• Input material:
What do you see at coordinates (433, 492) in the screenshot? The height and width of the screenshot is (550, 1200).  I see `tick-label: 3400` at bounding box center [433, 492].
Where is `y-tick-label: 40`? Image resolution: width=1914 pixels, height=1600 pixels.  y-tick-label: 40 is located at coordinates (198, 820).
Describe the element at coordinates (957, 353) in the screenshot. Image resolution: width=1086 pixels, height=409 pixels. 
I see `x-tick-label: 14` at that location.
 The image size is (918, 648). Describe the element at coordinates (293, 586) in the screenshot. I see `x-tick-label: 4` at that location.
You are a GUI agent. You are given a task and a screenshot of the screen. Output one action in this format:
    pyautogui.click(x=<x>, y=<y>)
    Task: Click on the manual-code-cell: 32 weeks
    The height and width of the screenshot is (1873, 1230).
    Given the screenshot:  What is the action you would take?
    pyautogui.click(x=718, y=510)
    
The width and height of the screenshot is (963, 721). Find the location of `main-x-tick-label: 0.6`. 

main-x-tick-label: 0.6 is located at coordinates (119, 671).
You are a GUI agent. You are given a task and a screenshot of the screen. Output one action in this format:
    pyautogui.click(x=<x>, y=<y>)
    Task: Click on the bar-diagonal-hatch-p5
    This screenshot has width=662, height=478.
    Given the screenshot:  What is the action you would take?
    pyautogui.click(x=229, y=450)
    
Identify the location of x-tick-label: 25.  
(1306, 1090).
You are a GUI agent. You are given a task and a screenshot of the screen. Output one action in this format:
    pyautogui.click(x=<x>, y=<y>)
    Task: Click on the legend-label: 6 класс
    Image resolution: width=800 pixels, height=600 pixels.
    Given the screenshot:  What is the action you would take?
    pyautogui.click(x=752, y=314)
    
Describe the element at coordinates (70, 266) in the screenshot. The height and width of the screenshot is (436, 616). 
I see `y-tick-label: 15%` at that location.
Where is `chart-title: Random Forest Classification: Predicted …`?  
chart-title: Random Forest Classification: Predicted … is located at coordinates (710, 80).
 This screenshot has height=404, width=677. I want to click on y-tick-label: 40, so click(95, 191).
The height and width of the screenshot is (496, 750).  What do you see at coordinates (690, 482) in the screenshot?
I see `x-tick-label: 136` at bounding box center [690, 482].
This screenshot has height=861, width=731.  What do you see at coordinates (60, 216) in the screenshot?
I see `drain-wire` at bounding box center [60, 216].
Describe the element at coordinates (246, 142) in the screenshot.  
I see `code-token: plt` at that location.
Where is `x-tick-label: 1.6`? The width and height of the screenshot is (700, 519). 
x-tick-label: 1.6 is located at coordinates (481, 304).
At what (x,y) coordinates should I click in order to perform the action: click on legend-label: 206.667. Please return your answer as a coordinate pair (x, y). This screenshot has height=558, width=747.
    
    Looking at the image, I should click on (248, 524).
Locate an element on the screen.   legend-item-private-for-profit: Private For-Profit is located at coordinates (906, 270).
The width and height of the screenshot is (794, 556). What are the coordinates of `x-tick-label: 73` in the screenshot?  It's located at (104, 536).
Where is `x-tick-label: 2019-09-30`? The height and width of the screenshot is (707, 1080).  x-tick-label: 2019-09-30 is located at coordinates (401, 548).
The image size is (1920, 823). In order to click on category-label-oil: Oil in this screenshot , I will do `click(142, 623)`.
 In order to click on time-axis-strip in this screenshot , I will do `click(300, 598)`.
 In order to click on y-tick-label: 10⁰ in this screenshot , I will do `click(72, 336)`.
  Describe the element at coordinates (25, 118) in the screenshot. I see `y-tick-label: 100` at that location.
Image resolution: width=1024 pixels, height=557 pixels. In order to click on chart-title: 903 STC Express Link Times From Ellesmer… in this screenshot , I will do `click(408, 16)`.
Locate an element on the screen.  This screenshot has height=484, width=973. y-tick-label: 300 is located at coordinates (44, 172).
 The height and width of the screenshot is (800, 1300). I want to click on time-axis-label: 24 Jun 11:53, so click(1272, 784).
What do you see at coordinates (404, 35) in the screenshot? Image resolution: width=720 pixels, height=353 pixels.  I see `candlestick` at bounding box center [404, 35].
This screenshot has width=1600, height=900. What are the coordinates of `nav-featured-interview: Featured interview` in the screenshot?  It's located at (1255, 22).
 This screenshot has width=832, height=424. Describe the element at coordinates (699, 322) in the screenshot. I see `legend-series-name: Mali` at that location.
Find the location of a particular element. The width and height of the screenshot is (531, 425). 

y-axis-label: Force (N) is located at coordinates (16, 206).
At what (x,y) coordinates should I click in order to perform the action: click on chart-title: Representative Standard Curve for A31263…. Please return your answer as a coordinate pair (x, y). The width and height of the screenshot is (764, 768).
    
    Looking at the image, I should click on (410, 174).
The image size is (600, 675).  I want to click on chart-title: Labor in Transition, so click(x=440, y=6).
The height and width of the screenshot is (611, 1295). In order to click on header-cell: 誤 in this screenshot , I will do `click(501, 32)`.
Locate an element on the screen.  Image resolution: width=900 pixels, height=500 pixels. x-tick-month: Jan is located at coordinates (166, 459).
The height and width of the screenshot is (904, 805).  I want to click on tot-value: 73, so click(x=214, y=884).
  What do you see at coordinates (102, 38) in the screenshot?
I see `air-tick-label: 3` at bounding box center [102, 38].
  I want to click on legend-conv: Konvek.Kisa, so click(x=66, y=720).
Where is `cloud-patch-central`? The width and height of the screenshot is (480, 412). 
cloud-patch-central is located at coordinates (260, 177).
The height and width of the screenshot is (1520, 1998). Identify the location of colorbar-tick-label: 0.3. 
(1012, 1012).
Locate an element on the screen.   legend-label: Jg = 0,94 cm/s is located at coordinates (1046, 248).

• Goal of the exercise: Copy the data word for word, starting at the line that contains "Find the location of a" and continuing through the last line of the data.

• Response:
Find the location of a particular element. The width and height of the screenshot is (531, 425). 

y-axis-label: Force (N) is located at coordinates (16, 206).
At what (x,y) coordinates should I click in order to perform the action: click on chart-title: Representative Standard Curve for A31263…. Please return your answer as a coordinate pair (x, y). The width and height of the screenshot is (764, 768).
    
    Looking at the image, I should click on (410, 174).
The image size is (600, 675).  I want to click on chart-title: Labor in Transition, so click(x=440, y=6).
The height and width of the screenshot is (611, 1295). In order to click on header-cell: 誤 in this screenshot , I will do `click(501, 32)`.
Locate an element on the screen.  Image resolution: width=900 pixels, height=500 pixels. x-tick-month: Jan is located at coordinates (166, 459).
The height and width of the screenshot is (904, 805).  I want to click on tot-value: 73, so click(x=214, y=884).
  What do you see at coordinates (102, 38) in the screenshot?
I see `air-tick-label: 3` at bounding box center [102, 38].
  I want to click on legend-conv: Konvek.Kisa, so click(x=66, y=720).
Where is `cloud-patch-central`? The width and height of the screenshot is (480, 412). 
cloud-patch-central is located at coordinates (260, 177).
The height and width of the screenshot is (1520, 1998). Identify the location of colorbar-tick-label: 0.3. 
(1012, 1012).
Locate an element on the screen.   legend-label: Jg = 0,94 cm/s is located at coordinates (1046, 248).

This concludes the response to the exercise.